**What is expected**: In the response, the entries must appear exactly as supplied.

**Source material**:
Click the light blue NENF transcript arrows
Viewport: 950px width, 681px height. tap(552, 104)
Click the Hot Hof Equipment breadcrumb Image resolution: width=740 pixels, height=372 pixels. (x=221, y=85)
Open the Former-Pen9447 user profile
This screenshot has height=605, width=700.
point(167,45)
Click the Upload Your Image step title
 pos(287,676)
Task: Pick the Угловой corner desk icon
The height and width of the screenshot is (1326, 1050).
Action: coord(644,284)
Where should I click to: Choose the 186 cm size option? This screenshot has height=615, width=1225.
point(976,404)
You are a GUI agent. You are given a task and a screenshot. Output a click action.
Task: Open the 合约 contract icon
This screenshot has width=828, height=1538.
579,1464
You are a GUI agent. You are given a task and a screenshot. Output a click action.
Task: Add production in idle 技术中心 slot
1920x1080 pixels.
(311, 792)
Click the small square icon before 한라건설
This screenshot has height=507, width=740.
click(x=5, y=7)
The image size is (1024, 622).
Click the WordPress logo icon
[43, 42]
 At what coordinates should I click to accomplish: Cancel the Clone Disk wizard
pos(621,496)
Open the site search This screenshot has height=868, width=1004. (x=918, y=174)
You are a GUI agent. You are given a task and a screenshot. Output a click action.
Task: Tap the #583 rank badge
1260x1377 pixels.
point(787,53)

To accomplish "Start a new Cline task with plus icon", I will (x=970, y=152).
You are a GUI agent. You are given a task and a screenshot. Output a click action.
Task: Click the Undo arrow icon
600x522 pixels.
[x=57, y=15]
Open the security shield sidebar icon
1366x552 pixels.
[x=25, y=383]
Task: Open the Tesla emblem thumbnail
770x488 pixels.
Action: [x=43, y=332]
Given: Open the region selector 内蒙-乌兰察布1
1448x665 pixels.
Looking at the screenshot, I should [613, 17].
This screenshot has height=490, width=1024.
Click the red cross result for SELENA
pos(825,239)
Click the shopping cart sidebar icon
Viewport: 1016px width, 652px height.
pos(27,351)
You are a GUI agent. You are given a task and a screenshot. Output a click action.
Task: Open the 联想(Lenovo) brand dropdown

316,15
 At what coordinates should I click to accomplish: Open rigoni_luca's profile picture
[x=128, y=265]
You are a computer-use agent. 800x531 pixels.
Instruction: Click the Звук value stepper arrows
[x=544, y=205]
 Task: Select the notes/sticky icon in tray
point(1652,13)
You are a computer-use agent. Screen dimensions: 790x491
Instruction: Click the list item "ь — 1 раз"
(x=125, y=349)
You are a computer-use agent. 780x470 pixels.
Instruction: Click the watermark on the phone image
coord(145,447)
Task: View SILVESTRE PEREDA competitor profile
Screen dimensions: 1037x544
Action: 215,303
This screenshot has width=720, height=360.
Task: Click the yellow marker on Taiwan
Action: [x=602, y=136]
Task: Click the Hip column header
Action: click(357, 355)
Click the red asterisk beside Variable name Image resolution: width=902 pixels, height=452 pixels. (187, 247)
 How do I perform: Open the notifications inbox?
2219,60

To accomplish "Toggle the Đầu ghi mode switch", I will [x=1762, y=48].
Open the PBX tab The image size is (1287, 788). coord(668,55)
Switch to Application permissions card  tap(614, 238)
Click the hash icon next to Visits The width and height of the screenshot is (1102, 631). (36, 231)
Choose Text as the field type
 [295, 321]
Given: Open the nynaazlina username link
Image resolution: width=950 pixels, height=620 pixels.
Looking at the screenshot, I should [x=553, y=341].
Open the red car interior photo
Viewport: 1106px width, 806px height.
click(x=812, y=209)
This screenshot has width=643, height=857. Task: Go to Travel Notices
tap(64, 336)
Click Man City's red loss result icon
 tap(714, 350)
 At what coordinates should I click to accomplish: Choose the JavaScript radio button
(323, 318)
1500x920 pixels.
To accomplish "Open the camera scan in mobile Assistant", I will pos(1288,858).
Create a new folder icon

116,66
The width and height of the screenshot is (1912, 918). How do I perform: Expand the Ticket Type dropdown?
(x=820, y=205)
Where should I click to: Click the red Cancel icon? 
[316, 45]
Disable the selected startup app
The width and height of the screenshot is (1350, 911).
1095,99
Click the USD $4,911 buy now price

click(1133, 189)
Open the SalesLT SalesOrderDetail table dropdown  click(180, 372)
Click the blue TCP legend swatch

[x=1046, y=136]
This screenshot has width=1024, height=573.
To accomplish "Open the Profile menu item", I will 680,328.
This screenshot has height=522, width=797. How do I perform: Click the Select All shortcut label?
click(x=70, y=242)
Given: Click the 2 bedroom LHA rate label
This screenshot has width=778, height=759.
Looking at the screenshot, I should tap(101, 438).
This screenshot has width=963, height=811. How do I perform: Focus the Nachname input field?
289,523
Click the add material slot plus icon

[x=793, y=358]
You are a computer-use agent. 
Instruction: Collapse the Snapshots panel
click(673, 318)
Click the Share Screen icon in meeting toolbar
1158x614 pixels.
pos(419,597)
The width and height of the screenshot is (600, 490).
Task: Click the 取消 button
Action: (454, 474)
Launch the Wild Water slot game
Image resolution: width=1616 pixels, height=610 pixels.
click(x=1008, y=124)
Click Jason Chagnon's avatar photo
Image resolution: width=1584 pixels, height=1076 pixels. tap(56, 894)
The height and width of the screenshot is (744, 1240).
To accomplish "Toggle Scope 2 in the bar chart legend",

**Task response**:
Click the light blue NENF transcript arrows
Viewport: 950px width, 681px height. tap(552, 104)
Click the Hot Hof Equipment breadcrumb Image resolution: width=740 pixels, height=372 pixels. (x=221, y=85)
Open the Former-Pen9447 user profile
This screenshot has height=605, width=700.
point(167,45)
Click the Upload Your Image step title
 pos(287,676)
Task: Pick the Угловой corner desk icon
The height and width of the screenshot is (1326, 1050).
Action: coord(644,284)
Where should I click to: Choose the 186 cm size option? This screenshot has height=615, width=1225.
point(976,404)
You are a GUI agent. You are given a task and a screenshot. Output a click action.
Task: Open the 合约 contract icon
This screenshot has width=828, height=1538.
579,1464
You are a GUI agent. You are given a task and a screenshot. Output a click action.
Task: Add production in idle 技术中心 slot
1920x1080 pixels.
(311, 792)
Click the small square icon before 한라건설
This screenshot has height=507, width=740.
click(x=5, y=7)
The image size is (1024, 622).
Click the WordPress logo icon
[43, 42]
 At what coordinates should I click to accomplish: Cancel the Clone Disk wizard
pos(621,496)
Open the site search This screenshot has height=868, width=1004. (x=918, y=174)
You are a GUI agent. You are given a task and a screenshot. Output a click action.
Task: Tap the #583 rank badge
1260x1377 pixels.
point(787,53)

To accomplish "Start a new Cline task with plus icon", I will (x=970, y=152).
You are a GUI agent. You are given a task and a screenshot. Output a click action.
Task: Click the Undo arrow icon
600x522 pixels.
[x=57, y=15]
Open the security shield sidebar icon
1366x552 pixels.
[x=25, y=383]
Task: Open the Tesla emblem thumbnail
770x488 pixels.
Action: [x=43, y=332]
Given: Open the region selector 内蒙-乌兰察布1
1448x665 pixels.
Looking at the screenshot, I should [613, 17].
This screenshot has height=490, width=1024.
Click the red cross result for SELENA
pos(825,239)
Click the shopping cart sidebar icon
Viewport: 1016px width, 652px height.
pos(27,351)
You are a GUI agent. You are given a task and a screenshot. Output a click action.
Task: Open the 联想(Lenovo) brand dropdown

316,15
 At what coordinates should I click to accomplish: Open rigoni_luca's profile picture
[x=128, y=265]
You are a computer-use agent. 800x531 pixels.
Instruction: Click the Звук value stepper arrows
[x=544, y=205]
 Task: Select the notes/sticky icon in tray
point(1652,13)
You are a computer-use agent. Screen dimensions: 790x491
Instruction: Click the list item "ь — 1 раз"
(x=125, y=349)
You are a computer-use agent. 780x470 pixels.
Instruction: Click the watermark on the phone image
coord(145,447)
Task: View SILVESTRE PEREDA competitor profile
Screen dimensions: 1037x544
Action: 215,303
This screenshot has width=720, height=360.
Task: Click the yellow marker on Taiwan
Action: [x=602, y=136]
Task: Click the Hip column header
Action: click(357, 355)
Click the red asterisk beside Variable name Image resolution: width=902 pixels, height=452 pixels. (187, 247)
 How do I perform: Open the notifications inbox?
2219,60

To accomplish "Toggle the Đầu ghi mode switch", I will [x=1762, y=48].
Open the PBX tab The image size is (1287, 788). coord(668,55)
Switch to Application permissions card  tap(614, 238)
Click the hash icon next to Visits The width and height of the screenshot is (1102, 631). (36, 231)
Choose Text as the field type
 [295, 321]
Given: Open the nynaazlina username link
Image resolution: width=950 pixels, height=620 pixels.
Looking at the screenshot, I should [x=553, y=341].
Open the red car interior photo
Viewport: 1106px width, 806px height.
click(x=812, y=209)
This screenshot has width=643, height=857. Task: Go to Travel Notices
tap(64, 336)
Click Man City's red loss result icon
 tap(714, 350)
 At what coordinates should I click to accomplish: Choose the JavaScript radio button
(323, 318)
1500x920 pixels.
To accomplish "Open the camera scan in mobile Assistant", I will pos(1288,858).
Create a new folder icon

116,66
The width and height of the screenshot is (1912, 918). How do I perform: Expand the Ticket Type dropdown?
(x=820, y=205)
Where should I click to: Click the red Cancel icon? 
[316, 45]
Disable the selected startup app
The width and height of the screenshot is (1350, 911).
1095,99
Click the USD $4,911 buy now price

click(1133, 189)
Open the SalesLT SalesOrderDetail table dropdown  click(180, 372)
Click the blue TCP legend swatch

[x=1046, y=136]
This screenshot has width=1024, height=573.
To accomplish "Open the Profile menu item", I will 680,328.
This screenshot has height=522, width=797. How do I perform: Click the Select All shortcut label?
click(x=70, y=242)
Given: Click the 2 bedroom LHA rate label
This screenshot has width=778, height=759.
Looking at the screenshot, I should tap(101, 438).
This screenshot has width=963, height=811. How do I perform: Focus the Nachname input field?
289,523
Click the add material slot plus icon

[x=793, y=358]
You are a computer-use agent. 
Instruction: Collapse the Snapshots panel
click(673, 318)
Click the Share Screen icon in meeting toolbar
1158x614 pixels.
pos(419,597)
The width and height of the screenshot is (600, 490).
Task: Click the 取消 button
Action: (454, 474)
Launch the Wild Water slot game
Image resolution: width=1616 pixels, height=610 pixels.
click(x=1008, y=124)
Click Jason Chagnon's avatar photo
Image resolution: width=1584 pixels, height=1076 pixels. tap(56, 894)
The height and width of the screenshot is (744, 1240).
To accomplish "Toggle Scope 2 in the bar chart legend",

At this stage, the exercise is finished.